1 Mayıs 2016 Pazar

-En Güzel Dost-



"Yemin ederim ki: Rabbin seni terk etmedi. Seni bırakmadı. Sana darılmadı."

"Ya günahlarımız alnımıza yazılsaydı? Bizi utandırmayan Rabbimize şükürler olsun."

Bu ayetler... Birer birer müjde gibi inmişti gökten. Bu ayetler... Onların yükünü kaldıran ilahi destek mesajlarıydı. 

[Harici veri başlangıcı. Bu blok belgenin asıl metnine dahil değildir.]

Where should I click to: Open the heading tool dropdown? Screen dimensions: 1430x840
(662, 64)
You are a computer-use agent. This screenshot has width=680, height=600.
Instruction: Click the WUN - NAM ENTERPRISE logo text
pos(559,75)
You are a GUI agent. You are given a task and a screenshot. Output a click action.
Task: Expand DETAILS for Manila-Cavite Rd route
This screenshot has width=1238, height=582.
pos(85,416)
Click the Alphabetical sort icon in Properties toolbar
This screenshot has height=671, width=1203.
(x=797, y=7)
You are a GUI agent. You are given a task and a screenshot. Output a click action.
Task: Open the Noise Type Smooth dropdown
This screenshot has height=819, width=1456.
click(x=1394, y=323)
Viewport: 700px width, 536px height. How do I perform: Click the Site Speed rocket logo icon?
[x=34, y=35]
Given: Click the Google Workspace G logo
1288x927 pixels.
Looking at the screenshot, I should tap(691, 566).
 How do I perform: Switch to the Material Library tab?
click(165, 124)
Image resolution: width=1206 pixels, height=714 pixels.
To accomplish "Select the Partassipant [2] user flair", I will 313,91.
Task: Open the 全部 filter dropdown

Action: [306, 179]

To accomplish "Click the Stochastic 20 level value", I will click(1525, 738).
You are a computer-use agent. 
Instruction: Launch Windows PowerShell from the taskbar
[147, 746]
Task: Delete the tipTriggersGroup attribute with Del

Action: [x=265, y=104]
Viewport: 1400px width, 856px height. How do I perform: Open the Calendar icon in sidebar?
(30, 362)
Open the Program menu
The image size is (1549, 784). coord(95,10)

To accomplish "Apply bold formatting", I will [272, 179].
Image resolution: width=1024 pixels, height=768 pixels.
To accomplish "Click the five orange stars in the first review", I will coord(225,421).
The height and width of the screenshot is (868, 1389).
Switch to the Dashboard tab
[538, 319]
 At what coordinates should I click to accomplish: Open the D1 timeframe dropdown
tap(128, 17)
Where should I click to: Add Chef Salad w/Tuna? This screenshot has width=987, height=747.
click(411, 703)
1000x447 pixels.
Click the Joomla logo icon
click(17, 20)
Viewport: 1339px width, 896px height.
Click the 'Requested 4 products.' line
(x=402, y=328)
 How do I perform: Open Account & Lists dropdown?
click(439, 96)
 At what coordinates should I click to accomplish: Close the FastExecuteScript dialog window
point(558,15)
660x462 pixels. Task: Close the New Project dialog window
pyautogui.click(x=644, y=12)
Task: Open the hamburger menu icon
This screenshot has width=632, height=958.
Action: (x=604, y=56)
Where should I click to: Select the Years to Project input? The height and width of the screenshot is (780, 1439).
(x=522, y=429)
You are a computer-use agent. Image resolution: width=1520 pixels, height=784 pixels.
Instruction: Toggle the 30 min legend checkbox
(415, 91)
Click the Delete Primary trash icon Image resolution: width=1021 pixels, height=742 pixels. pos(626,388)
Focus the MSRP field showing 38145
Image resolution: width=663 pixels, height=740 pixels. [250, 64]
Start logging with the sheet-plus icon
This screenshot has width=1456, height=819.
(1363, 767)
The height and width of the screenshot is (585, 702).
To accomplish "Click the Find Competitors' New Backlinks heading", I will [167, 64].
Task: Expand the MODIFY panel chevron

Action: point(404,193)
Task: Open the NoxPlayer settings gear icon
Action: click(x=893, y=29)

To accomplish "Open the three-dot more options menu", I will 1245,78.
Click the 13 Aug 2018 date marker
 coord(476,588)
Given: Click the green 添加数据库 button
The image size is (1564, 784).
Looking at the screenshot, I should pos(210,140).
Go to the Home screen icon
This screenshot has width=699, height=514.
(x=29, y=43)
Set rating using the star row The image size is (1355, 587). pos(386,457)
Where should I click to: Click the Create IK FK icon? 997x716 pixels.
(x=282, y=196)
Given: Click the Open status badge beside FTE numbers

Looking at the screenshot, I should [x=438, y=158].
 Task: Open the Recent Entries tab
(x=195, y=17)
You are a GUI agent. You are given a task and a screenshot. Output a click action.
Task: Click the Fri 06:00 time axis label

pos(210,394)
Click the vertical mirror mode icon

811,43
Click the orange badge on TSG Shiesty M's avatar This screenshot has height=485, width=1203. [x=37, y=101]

İşte Allah bize yakın olduğunu bu ayetlerle anlatmıştı bize. Yaptığın hatalarla seni affedebileceğini sana böyle anlatmıştı. Oysa tanıdığın hangi insan sana bunu yapardı? Yaptığın hatalarla kim seni olduğun gibi kabul eder? Arkadaşına istemeyerek bir yanlış yapsan dahi asla unutulmaz, asla affedilmez, asla kabul edilmez, edilse de hangisi seni tekrar koşulsuz sever? Ailene yanlış yaptığında illaki yüzüne çarpıldığı vakitler yok mudur? Günü geldiğinde hatırlanmaz mı yaptığın her şey? Ama insanoğlu kördür. Dünyadakilerinden başka bir şey görmez gözü. Nankördür Ademoğulları. Rabbine hala şükretmeyi bilmez. Bütün gerçeklerin farkındadır oysa ama yine de başını koymaz secdeye. İçinde bulunduğumuz durum öyle derin bir kuyu ki elimizden tutan bir kutsal kitabımız var. Hala mı şükretmeyeceksiniz? Hala mı inkar edeceksiniz? 

Dedim: “Çok yalnızım.”
Dedi:“Ben sana çok yakınım.” Bakara/186

Dertte olduğunda Rabbi'ne dua et. Et ki çare bulasın. Et ki murada eresin. Et ki Allah'a yakın olasın. Çünkü Allah bir kulunu severse yalvarmasını dinlemek için onu bir sıkıntıyla sınarmış.
Hz. Mevlana derki: "Sen bu dünyada Allah'a kulluk etmeyerek bahtiyar olacağını mı zannediyorsun? Saraylarda yaşasan da bedbaht kalacaksın.".